There is a virtual consensus among some commentators that this is a truism. For example, Treasury Secretary Steve Mnuchin stated that “the tax plan will pay for itself with economic growth.” The White House’s Council of Economic Advisers published a recent study showing that Trump’s proposed cut in the corporate tax rate would boost the typical family’s take-home pay by at least $4,000 per year. Tax experts at Boston University and MIT said in a recent paper that tax cuts would boost wages by 4% to 7%, after inflation.

Additionally, it is virtually universally undisputed that various types of tax cuts could increase nominal revenues. But in fact, they can’t. The notion that tax cuts could increase revenues, or wages, is a myth.

The idea that a growing economy will increase government revenues is most commonly expressed by the Laffer Curve, a graph which depicts a tradeoff between tax rates and government revenue, and implies that lower tax rates mean increased government revenue.

The problem with the Laffer Curve and the argument that revenues increase with economic growth is that they assume a growing economy results in greater monetary incomes that provide greater tax revenues. It does not—that is to misconceive what economic growth actually is.

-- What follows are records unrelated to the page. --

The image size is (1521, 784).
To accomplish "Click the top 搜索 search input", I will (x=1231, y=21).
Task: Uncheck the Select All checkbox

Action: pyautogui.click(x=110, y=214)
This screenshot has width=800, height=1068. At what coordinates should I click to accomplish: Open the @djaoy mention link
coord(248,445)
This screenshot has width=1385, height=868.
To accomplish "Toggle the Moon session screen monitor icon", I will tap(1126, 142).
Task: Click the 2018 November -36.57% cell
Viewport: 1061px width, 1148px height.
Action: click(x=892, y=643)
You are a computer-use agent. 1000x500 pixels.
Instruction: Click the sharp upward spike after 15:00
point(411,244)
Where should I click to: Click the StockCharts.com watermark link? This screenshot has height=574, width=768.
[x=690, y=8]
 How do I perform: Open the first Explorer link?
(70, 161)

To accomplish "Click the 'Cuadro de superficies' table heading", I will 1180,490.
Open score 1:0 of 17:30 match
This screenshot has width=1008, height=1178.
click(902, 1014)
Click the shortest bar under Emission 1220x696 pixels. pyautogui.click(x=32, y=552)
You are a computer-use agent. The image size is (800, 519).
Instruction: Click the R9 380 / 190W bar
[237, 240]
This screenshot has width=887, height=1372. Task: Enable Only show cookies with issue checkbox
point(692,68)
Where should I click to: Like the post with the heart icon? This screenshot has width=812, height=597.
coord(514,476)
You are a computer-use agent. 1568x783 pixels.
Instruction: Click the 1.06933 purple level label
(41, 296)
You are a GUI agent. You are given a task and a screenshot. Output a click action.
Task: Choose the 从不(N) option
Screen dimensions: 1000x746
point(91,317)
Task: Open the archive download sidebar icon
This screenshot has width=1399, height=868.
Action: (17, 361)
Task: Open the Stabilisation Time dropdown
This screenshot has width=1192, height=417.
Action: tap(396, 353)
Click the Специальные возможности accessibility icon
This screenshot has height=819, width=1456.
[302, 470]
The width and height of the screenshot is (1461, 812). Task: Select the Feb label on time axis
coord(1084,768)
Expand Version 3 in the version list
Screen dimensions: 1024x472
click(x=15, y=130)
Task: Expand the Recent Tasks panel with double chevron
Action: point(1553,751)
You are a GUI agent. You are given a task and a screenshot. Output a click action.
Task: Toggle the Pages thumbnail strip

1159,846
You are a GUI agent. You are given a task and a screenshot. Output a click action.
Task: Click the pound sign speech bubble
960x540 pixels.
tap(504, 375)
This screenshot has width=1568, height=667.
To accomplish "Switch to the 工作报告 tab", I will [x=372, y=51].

The common assumption is that economic growth is manifest in companies and individuals receiving higher revenues and wages and therefore having higher incomes on which to pay higher taxes to the government. On the contrary, an economy grows by increasing the quantity of goods and services it produces—companies produce things; they do not produce money. Economic growth increases real incomes, not money incomes. Creating more goods does not create more money. Only the central bank creates money.

So the conservatives are wrong to argue that the increased economic growth generated by tax cuts would result in greater money incomes that, when taxed at the lowered rates, would result in government revenue that (at least) equals the revenue from the previously lower incomes taxed at higher rates. Instead, the economic growth the tax cuts would cause results in more goods and not in more money (the value of tax cuts is that they free up capital that would otherwise be taxed, so that it can be used for production instead of consumption). Therefore, there would not be higher money incomes to tax at the lowered tax rates. There would simply be the same money incomes taxed at lower rates, resulting in less government revenue. Thus, to prevent the budget deficit from increasing, tax cuts would need to be offset by spending cuts.

If economic growth doesn’t increase money incomes, how is it that our money incomes increase? Indeed, the confusing relationship between producing more goods (i.e., economic growth) and earning more money needs some explanation. The Federal Reserve or any central bank merely adds money to an economy as it grows. By adding to the amount of money in circulation the central bank  pushes up wages, prices and revenues; but that is a separate, if sometimes simultaneous, independent activity. More money can be added or not while economic growth is taking place, and economic growth may or may not take place when the money supply is increased (look around the world, and you’ll see that countries have different combinations of money growth and economic growth).

But it is not an increased amount of money that makes an economy grow; what makes an economy wealthier is instead the increased capital—from tax cuts, for example—that is used to increase the supply of goods and services per capita, which, in turn makes everything cost less. Therefore people can buy more with the money they have and are thus wealthier in real terms. When the money supply is increasing—and thereby causing prices to rise—at the same time that economic growth is occurring, the nominal price of goods increases, but more slowly than wages increase (because the supply of goods per person is increasing). Thus, real incomes increase because the things people buy cost less relative to their incomes, regardless of the monetary level of incomes and regardless of the amount of price inflation. It is real incomes that increase with economic growth and make us wealthier, not nominal money incomes.

The misconception that economic growth brings higher incomes derives from the habit of expressing economic growth in monetary terms, and losing sight of the actual production taking place. Conservatives can perhaps be forgiven for their confusion, as this misleading accounting practice is common, not least on Wall Street where analysts do measure and report economic growth in monetary terms. It is this accounting error anomaly that inclines analysts to believe that economic growth brings greater revenues and profits to companies, and makes stock prices go higher. In fact, however,  those increased incomes—as well as the higher stock prices—are the result not of increased production, but of increased money supply from the central bank  available in the economy.

Politicians, political analysts, and others on both or all sides misunderstand what economic growth actually is and how it is manifest in the economy. Therefore they fail to grasp that lower taxes do not result in higher incomes or increased government revenue, but instead in greater productivity. A better understanding of the true relationship between taxes and economic growth could result in better tax policy.